Editor’s note: This is a continuation of last week’s column.
Upon returning home, we sat in the dooryard for a few minutes, the three of us rewinding the events that had just taken place. What was in that box that was breakable? Certainly not my seasonal slippers.
We walked into the house, our heads down as I clutched the box to my side. We took off our coats and muddy boots and walked into the living room, where I took my seat in my red rocking chair.
I looked down at the floor, up at the ceiling, over at the windows and up toward the staircase — anywhere but into the eyes of my parents. My father sat forward with his elbows on his knees, looking directly at me and waiting for me to say something. My mother had gotten up by now and was fluttering about between the living room and the kitchen. She was humming an unrecognizable tune, her unique method of gathering up just the right words to say.
Finally, my father cleared his throat and asked me why I had decided it would be perfectly fine to fling my Christmas present across the car in obvious anger. He asked me what my grandmother would think of my outburst. I was 7 or 8 at the time, and I did not have an answer.

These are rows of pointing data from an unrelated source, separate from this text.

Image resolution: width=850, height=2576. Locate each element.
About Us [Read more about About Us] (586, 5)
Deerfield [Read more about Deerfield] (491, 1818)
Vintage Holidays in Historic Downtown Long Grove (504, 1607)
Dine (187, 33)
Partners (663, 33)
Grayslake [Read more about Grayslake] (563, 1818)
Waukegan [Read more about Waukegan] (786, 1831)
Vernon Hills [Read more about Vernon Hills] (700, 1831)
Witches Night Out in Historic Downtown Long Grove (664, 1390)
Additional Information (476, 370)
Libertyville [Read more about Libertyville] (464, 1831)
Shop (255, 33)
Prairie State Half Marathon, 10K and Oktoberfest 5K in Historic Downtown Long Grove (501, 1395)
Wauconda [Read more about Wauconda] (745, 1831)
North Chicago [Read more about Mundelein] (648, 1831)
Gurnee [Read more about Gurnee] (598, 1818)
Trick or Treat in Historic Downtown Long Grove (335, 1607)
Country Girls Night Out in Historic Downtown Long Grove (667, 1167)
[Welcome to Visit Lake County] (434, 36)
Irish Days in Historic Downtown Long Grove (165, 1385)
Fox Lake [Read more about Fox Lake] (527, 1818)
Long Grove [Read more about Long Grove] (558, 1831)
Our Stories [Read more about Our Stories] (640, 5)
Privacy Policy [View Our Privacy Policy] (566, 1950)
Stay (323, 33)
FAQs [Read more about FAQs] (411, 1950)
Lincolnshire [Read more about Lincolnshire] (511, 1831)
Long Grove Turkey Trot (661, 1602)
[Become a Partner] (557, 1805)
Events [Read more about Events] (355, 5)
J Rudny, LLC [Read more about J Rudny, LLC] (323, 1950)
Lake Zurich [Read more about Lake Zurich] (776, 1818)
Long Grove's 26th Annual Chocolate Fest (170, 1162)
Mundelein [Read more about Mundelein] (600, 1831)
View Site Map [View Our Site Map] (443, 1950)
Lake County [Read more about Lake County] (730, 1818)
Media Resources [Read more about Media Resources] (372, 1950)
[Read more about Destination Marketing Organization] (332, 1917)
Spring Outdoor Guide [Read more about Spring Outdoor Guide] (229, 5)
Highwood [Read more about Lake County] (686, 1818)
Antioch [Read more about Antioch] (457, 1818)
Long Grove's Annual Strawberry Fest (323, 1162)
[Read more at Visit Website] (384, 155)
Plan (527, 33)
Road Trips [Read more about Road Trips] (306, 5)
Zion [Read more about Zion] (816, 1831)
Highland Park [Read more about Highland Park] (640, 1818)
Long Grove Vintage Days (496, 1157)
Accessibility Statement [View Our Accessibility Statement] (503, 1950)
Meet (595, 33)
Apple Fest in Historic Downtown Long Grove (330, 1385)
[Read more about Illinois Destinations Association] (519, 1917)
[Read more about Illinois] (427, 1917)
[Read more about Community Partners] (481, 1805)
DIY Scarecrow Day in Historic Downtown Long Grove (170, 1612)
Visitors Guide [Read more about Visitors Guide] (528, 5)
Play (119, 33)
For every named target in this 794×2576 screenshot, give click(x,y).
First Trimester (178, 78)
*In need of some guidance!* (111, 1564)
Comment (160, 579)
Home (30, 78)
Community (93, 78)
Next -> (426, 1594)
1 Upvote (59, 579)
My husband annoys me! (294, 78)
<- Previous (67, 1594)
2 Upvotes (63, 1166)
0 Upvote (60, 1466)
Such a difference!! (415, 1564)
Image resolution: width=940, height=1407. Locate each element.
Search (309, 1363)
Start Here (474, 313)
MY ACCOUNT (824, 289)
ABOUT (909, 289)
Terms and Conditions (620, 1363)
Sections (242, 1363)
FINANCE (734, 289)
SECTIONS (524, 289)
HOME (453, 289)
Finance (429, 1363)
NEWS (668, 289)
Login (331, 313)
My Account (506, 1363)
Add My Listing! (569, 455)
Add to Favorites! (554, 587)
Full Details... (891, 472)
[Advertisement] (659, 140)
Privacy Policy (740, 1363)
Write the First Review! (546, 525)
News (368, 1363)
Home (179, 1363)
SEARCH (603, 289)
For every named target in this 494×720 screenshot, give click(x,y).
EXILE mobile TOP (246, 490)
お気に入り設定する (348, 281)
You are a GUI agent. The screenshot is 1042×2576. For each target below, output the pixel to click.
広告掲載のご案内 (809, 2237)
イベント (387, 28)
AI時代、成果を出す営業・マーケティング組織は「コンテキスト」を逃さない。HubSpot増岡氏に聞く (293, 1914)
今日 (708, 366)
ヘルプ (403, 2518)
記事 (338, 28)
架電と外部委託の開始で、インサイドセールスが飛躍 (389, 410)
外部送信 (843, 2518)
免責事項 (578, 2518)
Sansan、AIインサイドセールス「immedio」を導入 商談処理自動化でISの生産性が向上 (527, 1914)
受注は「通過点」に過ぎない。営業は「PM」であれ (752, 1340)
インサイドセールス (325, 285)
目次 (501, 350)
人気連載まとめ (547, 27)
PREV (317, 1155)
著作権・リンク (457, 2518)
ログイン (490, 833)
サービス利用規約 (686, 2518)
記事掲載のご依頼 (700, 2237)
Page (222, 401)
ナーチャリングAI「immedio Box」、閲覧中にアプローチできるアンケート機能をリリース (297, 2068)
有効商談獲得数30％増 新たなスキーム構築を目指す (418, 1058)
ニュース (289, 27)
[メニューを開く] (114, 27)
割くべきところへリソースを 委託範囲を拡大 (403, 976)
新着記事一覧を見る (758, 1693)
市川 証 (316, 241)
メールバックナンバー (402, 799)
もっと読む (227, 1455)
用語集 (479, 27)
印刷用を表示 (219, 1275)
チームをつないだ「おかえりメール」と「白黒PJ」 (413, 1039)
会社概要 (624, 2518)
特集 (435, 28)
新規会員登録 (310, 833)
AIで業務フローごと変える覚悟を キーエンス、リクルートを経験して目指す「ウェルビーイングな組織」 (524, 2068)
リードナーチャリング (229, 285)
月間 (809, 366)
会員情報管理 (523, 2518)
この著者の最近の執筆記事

I realized years later part of my frustration likely reflected my concern over the enormous stress my parents dealt with day after day. Though they did not burden me with worry, I knew they struggled. My father was a manual laborer who worked long hours to provide for his wife and his daughter, with inadequate wages, nonexistent health insurance and the repercussions of a broken childhood. My mother, wise beyond her years, also dealt with family turmoil I knew nothing of until after her death. Despite their heartache and monumental stumbling blocks, here they sat on a dismal day with their obviously troubled and confused little girl, making her their constant priority, committed to creating a childhood for her filled with structure and an abundance of love.
My mom sat down and reached for the box. She carefully removed the wrapping paper and reached in, slowly removing one of the tissue-wrapped slippers. Tenderly, she shook shards of clear, extremely thin glass away from each slipper, a look of puzzlement on her face. The slippers, light violet in color, were trimmed in silver thread and quite lovely. Tucked up in the toe of one slipper was the remains of a Christmas ornament, a tiny clear globe that contained a miniscule pair of pink ballet slippers, tied together with matching pink ribbon laces. Instinctively, I reached toward the box and my mother shook her head.
“No, Belinda. I don’t want you to cut your fingers on this thin, sharp glass.”
My parents slowly sifted through the box, saving both pairs of slippers and discarding the broken glass. I wore the bedroom slippers during that winter season and all the way into the next. Though I did not have cowgirl boots, my lavender slippers did nicely as I galloped up and down the dooryard with a bright red stick horse. And, they looked sensational with my imitation buckskin skirt and vest, complete with my tin sheriff badge. My mother placed the ballet slippers in my jewelry box, where they remained for many years until, sadly, they were lost or misplaced. They will forever be in my memory.
I learned two important lessons that day. First, things are not always as they appear to be, nor as we assume them to be. I was so sure I would find yet another pair of disappointing, flashy slippers there in that box. I did not expect that glorious hidden surprise.
My mother used to say, “I felt sorry for myself because I had no shoes until I met a man who had no feet.” Thus, my second lesson: gratefulness.
This event took place many years ago. I often find myself slipping back into that disgruntled little girl in the backseat of that car, hurling her gift against the window, frustrated and disappointed.
I am older now, and I know that the basic lessons in life remain the same. Let us be kind to each other every day; not only during this holiday season.